N.C. Baptists make a difference in Vermont

N.C. Baptists make a difference in Vermont
Mike Creswell, BSC Communications
January 23, 2018

First in a series

Mention Vermont and most Americans think pleasant things like maple syrup, bright fall foliage and winter skiing.

But to missions-minded Baptists, Vermont is one of the most challenging mission fields in the country. The state has proportionately fewer Bible-believing churches and Christians than any other state.

BSC photo by Mike Creswell

Lyandon Warren, left, lead pastor of the Castleton campus church of Mission City Church, Rutland, welcomes people to the Sunday morning worship service City Church in Rutland, Vt., welcomes people to a Sunday morning worship service.

Scores of villages in Vermont have had no Bible-believing church for decades. Thousands of families have had no Christian members in five generations.

Vermont is not just lost; it is hardcore lost and gospel-resistant. The state presents an unusual missions challenge, surrounded by other New England states that have similar degrees of lostness.

The population is about 625,000 people, fewer than Charlotte, N.C. Vermont is one of the nation’s most rural states, with vast areas of woodlands crossed by mostly two-lane roads.

A 2017 Gallup poll showed Vermont is America’s least religious state. That is changing.

In 2016, Vermont churches counted 246 baptisms. That is not enough to say a great revival is under way, but it means Vermont led Southern Baptist baptisms in all other New England states.

Further, it only took 11 Vermont Baptists for each baptism. If N.C. Baptists had a similar ratio, all of the state’s 5.8 million lost people would follow Christ in months.

The progress is encouraging. Vermont now has more healthy, growing Southern Baptist churches than ever. New churches are being planted. More pastors and church planters are considering ministry in Vermont.
____________
▶ **Problems and tasks**:
1/ Using the article on Baptist missions in Vermont, decide whether each statement agrees with it: (a) Vermont has more people than Charlotte, N.C.; (b) Vermont churches counted 246 baptisms in 2016; (c) a 2017 Gallup poll ranked Vermont as the most religious state. For each, answer yes or no and quote the deciding words exactly.
2/ From the article on Baptist missions in Vermont, output the passage from "First in a series" up to and including "in five generations.", copied without any change.
The records that come next are separate material and unrelated to the article on Baptist missions in Vermont.
____________
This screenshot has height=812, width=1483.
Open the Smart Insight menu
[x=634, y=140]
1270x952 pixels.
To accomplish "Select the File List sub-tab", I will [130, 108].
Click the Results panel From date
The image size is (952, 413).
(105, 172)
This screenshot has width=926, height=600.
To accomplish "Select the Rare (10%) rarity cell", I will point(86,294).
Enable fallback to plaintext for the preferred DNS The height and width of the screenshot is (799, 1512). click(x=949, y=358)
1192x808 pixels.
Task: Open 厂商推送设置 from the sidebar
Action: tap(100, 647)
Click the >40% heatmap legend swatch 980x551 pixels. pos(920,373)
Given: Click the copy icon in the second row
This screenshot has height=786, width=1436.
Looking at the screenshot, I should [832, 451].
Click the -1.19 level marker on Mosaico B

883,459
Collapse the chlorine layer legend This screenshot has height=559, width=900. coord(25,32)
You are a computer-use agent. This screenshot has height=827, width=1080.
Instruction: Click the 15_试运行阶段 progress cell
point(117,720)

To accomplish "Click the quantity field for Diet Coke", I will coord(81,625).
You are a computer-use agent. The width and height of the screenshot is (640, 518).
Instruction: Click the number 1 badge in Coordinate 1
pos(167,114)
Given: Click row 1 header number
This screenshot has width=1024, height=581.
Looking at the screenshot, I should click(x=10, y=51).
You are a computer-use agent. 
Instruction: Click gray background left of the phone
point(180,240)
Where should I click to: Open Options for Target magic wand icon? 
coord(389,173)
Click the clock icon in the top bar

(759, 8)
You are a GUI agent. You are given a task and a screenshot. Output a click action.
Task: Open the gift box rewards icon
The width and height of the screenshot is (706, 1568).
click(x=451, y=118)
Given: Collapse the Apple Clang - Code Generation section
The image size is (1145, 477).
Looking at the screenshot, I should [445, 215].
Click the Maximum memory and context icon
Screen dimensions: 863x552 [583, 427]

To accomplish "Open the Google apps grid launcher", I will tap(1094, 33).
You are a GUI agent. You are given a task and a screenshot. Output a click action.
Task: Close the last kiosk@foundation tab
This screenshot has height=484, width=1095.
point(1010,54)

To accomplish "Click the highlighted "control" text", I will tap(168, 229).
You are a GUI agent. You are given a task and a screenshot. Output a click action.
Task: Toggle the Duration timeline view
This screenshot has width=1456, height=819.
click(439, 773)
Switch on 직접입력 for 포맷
____________
▶ **Task-by-task results**:
1/
(a) No: "The population is about 625,000 people, fewer than Charlotte, N.C."
(b) Yes: "In 2016, Vermont churches counted 246 baptisms."
(c) No: "A 2017 Gallup poll showed Vermont is America’s least religious state."

2/
First in a series

Mention Vermont and most Americans think pleasant things like maple syrup, bright fall foliage and winter skiing.

But to missions-minded Baptists, Vermont is one of the most challenging mission fields in the country. The state has proportionately fewer Bible-believing churches and Christians than any other state.

BSC photo by Mike Creswell

Lyandon Warren, left, lead pastor of the Castleton campus church of Mission City Church, Rutland, welcomes people to the Sunday morning worship service City Church in Rutland, Vt., welcomes people to a Sunday morning worship service.

Scores of villages in Vermont have had no Bible-believing church for decades. Thousands of families have had no Christian members in five generations.